START Exercise data
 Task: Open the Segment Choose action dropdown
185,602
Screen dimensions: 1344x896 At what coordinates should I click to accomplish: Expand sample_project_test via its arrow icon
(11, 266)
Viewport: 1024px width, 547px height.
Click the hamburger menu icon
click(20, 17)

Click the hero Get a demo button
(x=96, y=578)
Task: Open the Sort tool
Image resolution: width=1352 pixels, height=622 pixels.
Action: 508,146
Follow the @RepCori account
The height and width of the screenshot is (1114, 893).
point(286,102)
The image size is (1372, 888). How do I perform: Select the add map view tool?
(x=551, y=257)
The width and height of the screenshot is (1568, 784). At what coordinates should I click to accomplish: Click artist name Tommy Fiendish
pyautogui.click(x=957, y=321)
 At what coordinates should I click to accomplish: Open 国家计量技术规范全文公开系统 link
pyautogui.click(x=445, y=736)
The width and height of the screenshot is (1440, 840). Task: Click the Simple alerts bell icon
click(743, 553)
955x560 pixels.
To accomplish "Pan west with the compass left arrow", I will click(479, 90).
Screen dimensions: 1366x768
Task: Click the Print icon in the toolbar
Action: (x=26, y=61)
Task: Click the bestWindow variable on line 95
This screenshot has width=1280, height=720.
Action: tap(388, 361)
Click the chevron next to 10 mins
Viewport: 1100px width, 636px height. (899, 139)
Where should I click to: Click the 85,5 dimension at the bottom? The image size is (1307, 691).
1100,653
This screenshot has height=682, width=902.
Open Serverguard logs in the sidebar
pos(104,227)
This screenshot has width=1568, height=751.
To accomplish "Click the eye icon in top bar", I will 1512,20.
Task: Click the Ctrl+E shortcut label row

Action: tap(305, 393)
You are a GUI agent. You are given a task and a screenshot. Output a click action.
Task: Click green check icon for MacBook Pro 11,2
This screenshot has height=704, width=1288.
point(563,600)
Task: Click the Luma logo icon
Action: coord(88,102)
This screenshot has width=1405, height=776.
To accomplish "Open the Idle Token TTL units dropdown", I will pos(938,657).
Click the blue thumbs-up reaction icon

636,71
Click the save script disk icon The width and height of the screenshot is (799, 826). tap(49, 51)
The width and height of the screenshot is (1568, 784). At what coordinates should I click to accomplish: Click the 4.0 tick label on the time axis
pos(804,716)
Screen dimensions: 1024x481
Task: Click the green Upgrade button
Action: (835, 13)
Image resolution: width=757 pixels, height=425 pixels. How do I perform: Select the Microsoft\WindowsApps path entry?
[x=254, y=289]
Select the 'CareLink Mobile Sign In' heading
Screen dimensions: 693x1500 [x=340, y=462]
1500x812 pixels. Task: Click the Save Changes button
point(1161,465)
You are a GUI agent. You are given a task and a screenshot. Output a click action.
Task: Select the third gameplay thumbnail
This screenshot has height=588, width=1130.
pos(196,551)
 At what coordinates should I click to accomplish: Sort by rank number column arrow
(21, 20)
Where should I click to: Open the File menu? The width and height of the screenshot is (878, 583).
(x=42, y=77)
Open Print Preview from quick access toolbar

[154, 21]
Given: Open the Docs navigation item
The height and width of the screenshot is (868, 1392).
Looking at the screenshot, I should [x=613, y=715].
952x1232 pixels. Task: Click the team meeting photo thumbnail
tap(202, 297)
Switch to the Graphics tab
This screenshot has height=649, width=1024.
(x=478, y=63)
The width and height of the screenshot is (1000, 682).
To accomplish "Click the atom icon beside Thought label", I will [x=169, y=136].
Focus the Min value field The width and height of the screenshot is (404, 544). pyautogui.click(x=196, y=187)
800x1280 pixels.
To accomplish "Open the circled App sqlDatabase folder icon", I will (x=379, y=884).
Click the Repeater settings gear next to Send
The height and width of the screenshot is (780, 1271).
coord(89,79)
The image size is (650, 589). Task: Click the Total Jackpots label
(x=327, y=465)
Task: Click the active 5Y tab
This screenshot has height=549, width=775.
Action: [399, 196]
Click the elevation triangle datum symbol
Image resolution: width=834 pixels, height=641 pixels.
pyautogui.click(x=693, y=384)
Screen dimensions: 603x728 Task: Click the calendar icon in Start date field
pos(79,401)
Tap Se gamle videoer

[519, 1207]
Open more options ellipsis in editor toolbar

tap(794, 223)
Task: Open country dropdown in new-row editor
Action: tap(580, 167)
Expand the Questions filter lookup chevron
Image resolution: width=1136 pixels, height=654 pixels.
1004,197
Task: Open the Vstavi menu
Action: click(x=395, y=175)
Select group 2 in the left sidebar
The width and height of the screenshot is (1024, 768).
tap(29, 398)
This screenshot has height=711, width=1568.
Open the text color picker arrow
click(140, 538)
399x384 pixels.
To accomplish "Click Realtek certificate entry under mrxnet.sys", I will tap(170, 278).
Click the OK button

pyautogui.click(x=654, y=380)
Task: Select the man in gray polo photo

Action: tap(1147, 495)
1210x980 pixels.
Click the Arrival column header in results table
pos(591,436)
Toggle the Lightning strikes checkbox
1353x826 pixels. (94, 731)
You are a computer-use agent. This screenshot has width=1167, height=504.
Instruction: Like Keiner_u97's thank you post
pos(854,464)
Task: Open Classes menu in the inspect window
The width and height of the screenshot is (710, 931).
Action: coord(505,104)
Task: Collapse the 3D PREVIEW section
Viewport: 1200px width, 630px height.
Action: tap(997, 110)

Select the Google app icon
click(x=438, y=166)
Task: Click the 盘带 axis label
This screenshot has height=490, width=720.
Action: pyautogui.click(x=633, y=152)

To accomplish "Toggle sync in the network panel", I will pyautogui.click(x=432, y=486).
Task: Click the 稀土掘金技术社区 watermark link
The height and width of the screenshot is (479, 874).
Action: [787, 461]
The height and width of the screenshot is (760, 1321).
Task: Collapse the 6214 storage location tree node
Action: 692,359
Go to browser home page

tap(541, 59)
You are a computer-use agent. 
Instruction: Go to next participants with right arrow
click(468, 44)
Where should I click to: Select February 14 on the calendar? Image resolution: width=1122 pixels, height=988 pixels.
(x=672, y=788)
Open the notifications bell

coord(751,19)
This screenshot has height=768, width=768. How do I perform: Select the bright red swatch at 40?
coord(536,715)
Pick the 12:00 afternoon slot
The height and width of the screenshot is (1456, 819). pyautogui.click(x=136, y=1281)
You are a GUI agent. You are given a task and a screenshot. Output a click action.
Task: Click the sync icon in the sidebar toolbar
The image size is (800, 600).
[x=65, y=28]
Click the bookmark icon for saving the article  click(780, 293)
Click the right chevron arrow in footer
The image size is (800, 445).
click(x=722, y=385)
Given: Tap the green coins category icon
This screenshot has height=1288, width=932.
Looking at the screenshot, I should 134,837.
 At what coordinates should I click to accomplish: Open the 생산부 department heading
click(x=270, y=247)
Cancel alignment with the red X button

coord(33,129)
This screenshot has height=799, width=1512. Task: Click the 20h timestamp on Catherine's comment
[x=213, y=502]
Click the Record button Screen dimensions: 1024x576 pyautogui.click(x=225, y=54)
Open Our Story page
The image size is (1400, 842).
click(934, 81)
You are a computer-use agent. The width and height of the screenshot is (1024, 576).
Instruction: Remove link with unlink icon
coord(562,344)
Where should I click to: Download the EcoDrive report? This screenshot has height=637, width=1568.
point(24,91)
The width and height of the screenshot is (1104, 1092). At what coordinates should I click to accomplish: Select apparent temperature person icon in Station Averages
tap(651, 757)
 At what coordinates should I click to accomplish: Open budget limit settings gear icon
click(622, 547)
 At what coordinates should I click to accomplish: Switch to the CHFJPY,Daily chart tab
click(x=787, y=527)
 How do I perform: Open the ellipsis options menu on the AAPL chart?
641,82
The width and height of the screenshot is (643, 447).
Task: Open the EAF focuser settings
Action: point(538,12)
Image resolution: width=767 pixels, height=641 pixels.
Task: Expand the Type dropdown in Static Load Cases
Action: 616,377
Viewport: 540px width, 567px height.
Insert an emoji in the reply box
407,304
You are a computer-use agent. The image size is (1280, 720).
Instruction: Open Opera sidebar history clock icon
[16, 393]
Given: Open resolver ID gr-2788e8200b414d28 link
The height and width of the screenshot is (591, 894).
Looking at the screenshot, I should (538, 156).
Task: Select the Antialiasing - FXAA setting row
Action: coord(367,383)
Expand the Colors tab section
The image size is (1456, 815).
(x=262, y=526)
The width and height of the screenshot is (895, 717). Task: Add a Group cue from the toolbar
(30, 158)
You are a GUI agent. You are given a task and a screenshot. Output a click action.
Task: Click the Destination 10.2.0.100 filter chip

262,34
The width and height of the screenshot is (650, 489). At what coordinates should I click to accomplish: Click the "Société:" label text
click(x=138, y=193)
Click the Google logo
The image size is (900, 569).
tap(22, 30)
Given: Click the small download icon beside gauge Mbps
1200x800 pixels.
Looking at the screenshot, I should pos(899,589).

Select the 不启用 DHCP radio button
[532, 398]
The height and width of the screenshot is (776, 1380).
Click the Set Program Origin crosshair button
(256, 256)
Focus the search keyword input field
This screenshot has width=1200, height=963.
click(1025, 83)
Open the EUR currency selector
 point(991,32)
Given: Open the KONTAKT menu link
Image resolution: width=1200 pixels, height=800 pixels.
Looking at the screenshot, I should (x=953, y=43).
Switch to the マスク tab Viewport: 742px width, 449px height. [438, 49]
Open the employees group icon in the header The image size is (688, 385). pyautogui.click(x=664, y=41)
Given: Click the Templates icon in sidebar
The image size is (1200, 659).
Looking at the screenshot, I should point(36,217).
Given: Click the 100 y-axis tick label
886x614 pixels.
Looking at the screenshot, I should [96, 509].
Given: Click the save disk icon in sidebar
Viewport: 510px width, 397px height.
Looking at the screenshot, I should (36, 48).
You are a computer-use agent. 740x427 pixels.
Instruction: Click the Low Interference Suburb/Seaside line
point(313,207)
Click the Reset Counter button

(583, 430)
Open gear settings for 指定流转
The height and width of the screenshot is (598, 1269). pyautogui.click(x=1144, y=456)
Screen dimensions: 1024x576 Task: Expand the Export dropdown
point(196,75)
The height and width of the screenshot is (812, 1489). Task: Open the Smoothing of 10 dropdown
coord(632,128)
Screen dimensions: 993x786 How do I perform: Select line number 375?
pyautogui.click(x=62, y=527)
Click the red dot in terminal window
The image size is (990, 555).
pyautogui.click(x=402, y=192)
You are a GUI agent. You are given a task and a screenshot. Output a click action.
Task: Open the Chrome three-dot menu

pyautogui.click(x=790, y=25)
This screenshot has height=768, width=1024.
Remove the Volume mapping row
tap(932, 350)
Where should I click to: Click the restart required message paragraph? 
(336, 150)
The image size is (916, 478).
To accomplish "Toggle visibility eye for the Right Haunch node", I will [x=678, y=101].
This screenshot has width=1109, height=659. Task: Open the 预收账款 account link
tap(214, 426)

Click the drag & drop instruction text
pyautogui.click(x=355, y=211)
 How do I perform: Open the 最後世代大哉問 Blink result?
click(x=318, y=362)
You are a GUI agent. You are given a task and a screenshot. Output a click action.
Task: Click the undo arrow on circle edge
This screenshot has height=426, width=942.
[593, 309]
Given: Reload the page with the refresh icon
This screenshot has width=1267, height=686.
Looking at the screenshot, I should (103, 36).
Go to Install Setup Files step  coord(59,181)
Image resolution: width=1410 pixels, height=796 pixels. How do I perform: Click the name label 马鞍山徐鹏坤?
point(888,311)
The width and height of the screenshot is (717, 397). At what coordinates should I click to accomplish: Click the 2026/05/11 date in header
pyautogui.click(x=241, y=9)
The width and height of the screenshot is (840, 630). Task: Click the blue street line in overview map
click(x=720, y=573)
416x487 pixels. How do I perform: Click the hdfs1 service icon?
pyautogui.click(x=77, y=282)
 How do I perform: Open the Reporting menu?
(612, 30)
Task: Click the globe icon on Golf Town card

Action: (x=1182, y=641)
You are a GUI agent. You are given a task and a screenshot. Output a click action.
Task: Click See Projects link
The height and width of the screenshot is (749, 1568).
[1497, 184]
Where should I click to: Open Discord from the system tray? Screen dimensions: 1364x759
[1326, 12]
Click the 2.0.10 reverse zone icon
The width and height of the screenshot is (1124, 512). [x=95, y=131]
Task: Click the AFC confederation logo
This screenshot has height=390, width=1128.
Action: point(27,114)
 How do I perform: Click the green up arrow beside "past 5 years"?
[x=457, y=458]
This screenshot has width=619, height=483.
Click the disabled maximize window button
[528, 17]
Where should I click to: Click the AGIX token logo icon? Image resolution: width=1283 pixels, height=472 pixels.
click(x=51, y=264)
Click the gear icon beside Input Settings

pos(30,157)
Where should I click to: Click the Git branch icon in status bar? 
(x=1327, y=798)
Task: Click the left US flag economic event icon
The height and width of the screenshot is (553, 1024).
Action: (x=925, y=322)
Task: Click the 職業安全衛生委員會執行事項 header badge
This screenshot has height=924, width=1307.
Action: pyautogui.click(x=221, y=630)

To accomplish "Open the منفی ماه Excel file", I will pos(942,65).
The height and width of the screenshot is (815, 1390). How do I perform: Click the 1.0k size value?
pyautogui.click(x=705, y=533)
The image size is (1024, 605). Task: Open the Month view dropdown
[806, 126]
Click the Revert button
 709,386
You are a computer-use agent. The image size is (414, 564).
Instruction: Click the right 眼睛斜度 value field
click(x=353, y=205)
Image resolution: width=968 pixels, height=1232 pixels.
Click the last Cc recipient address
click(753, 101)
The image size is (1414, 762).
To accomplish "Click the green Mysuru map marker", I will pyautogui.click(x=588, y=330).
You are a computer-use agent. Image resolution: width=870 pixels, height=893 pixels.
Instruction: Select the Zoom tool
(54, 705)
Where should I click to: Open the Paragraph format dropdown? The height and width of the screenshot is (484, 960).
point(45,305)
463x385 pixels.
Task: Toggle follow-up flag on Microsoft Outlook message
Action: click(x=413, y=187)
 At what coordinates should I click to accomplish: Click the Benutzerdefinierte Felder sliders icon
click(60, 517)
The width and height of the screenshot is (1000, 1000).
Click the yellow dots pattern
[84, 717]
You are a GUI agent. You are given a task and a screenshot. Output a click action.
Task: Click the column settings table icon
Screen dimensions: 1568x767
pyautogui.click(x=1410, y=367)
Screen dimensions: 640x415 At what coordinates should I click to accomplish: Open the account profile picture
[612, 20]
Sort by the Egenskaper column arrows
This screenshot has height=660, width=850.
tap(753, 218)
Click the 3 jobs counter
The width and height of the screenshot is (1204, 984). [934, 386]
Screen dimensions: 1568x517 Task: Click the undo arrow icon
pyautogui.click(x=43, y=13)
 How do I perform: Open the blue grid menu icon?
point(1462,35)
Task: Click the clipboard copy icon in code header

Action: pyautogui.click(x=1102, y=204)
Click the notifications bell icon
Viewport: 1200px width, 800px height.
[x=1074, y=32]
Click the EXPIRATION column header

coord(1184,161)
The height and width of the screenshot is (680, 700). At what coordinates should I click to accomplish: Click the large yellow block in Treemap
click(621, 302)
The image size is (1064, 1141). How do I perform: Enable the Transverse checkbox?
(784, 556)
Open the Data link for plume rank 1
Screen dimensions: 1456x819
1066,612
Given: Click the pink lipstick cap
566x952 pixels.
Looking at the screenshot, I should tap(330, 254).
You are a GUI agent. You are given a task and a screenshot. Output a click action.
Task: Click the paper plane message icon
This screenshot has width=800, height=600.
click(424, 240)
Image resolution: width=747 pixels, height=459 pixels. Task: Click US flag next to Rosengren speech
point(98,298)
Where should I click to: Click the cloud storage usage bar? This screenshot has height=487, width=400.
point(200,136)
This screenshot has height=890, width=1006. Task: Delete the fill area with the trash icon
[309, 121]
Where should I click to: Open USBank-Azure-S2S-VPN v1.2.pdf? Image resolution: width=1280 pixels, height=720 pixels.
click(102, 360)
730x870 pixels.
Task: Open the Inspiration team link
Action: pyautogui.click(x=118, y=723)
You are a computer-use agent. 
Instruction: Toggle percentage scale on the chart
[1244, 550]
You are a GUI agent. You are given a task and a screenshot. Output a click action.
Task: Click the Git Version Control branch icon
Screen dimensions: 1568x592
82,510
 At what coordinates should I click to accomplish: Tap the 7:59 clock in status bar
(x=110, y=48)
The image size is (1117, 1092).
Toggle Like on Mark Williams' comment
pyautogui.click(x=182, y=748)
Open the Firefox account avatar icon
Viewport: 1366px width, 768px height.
END Exercise data
What you need to do:
Reproduce each line of the data containing the word "disk".

Result of the task:
Click the save script disk icon The width and height of the screenshot is (799, 826). tap(49, 51)
Given: Click the save disk icon in sidebar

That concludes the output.